Local role in consumer recalls
The Cincinnati Children’s Hospital Medical Center is in the unique position of taking care of children and having to deal with the trauma of dangerous toys outside of the hospital. Because of this, Denno has taken a local leadership role to reduce future patients at the hospital. Around Christmas, Denno makes rounds in the community, telling listeners sad stories, including one about a surgery to remove magnets. “Toys with magnets are really fun for children,” says Denno, “but magnets can cause the intestines to adhere.”

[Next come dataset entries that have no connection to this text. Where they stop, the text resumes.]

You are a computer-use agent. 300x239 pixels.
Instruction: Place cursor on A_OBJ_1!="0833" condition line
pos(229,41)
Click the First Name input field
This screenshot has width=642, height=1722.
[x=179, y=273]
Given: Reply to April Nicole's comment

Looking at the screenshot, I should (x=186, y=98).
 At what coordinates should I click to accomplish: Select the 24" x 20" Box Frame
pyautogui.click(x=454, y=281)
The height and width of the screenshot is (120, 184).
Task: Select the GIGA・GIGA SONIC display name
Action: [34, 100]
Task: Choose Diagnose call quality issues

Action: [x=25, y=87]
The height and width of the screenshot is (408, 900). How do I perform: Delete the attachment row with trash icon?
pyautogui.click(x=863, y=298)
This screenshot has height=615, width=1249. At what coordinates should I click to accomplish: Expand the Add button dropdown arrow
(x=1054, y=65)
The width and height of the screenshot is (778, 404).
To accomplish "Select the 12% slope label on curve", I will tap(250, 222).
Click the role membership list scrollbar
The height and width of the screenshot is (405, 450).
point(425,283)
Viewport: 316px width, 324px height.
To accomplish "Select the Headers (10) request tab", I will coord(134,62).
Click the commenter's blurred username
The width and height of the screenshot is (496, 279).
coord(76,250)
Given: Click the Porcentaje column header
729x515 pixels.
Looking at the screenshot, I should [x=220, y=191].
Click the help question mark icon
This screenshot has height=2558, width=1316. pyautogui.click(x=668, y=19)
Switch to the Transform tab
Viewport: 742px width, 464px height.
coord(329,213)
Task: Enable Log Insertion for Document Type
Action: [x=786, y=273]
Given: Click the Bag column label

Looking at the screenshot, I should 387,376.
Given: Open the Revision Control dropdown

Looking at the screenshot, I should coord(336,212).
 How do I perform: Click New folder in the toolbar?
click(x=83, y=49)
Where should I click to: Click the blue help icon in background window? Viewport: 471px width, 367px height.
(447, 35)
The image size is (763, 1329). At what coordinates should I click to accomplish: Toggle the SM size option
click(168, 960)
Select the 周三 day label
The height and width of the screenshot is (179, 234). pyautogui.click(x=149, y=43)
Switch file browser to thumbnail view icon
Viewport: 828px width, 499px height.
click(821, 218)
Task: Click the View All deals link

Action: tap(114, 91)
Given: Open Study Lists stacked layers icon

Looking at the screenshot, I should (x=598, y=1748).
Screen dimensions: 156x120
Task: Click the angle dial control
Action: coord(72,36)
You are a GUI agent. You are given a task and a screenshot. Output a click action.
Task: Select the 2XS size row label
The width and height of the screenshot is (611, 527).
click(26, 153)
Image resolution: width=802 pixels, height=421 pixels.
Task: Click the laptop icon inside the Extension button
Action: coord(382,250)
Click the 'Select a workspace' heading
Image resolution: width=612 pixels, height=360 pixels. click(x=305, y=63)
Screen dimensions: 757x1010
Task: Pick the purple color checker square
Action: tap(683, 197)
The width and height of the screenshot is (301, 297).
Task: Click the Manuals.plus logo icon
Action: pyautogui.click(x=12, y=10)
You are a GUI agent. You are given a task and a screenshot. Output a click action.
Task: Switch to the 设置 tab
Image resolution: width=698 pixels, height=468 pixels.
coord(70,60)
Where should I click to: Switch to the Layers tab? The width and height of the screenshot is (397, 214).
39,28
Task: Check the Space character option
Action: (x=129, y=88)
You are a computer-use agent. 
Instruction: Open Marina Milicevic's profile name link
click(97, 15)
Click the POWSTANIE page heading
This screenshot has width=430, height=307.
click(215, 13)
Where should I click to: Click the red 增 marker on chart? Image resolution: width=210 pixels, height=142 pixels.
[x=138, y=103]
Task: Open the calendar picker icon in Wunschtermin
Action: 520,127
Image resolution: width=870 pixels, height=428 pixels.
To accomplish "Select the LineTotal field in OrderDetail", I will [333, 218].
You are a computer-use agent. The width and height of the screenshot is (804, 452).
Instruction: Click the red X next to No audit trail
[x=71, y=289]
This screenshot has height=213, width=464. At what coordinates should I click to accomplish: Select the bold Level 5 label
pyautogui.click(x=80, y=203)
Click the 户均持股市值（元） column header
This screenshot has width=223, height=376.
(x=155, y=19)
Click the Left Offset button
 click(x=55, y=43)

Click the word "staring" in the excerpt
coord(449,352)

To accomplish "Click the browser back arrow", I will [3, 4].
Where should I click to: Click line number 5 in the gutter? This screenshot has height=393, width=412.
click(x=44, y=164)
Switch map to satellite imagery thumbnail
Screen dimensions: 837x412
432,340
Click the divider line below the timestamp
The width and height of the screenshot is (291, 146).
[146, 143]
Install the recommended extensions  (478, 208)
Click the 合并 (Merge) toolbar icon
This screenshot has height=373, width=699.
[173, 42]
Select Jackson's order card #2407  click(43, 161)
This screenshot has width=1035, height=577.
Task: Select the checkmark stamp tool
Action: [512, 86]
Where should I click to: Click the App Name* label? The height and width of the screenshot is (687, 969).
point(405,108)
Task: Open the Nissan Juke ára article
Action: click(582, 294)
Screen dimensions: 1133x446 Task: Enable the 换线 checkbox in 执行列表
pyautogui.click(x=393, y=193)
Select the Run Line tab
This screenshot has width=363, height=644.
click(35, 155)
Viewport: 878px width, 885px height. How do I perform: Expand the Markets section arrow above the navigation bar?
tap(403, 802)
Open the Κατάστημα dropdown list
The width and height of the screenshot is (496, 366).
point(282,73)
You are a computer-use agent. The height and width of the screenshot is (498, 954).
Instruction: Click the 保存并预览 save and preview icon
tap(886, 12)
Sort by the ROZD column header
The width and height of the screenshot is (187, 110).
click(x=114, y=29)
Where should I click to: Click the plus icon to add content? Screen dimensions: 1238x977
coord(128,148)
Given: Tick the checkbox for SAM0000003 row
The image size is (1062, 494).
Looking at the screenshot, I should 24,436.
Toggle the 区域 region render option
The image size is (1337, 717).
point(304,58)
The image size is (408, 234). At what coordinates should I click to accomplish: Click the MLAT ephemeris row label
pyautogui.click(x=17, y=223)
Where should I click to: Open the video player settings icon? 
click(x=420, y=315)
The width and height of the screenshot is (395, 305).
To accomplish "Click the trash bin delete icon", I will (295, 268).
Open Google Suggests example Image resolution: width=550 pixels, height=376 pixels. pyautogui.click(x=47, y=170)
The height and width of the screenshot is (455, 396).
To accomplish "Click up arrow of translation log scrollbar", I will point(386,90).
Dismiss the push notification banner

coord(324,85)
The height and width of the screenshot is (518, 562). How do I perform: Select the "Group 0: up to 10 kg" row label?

While Denno gets federal recall bulletins and checks those bulletins against the toys in the center, she says her first line of defense against anything dangerous is basic safety and first aid training. It’s not enough to just check what’s been recalled, as not all unsafe products are recalled. Plus, cute and clever new “toys” come along every day. “They are now making candy that looks just like Legos,” says Denno. While the clever candy isn’t unsafe for older children, they teach toddlers that it’s O.K. to put a Lego in the mouth.
Just purely relying on the federal government’s standards won’t make you safe. Denno says U.S. toy standards are greater than many Asian countries, but less than Canada and the European Union.
Don’t assume anything
“Most Americans think the government is protecting them,” agrees Dara O’Rourke, a professor in the Department. of Environmental Science, Policy, and Management at UC Berkeley, and formerly a professor at MIT. O’Rourke studies the environmental, social, and health impacts of global supply chains, and was surprised at food and toy standards while buying for his own family, “That set us on this journey to build a database,” said O’Rourke.
The result? The consumer website GoodGuide.com, which ranks the safety of consumer products with a database and facts about cancer risks, reproductive health hazards, endocrine disruption and skin and eye irritation. It continues to amaze O’Rourke how “poor our regulatory systems are on food safety, product safety and toy safety.”
His site goes beyond federal recalls, and includes information about toy and food ingredients that are legal, but of questionable reputation. For consumers or buyers interested in the amount of food coloring in a food, or the lead, mercury and cadmium found in toys, GoodGuide can provide the information by iPhone, so consumers can find out about a brand while they are shopping.
Not all the questions GoodGuide answers are about actual safety, but instead are qualitative, and involve working conditions and company policies on diversity and the environment. Consumers can log in and join the conversation, which does not always involve right or wrong, just choices.
“Some juices,” he says, “have more sugar than a can of Coke.”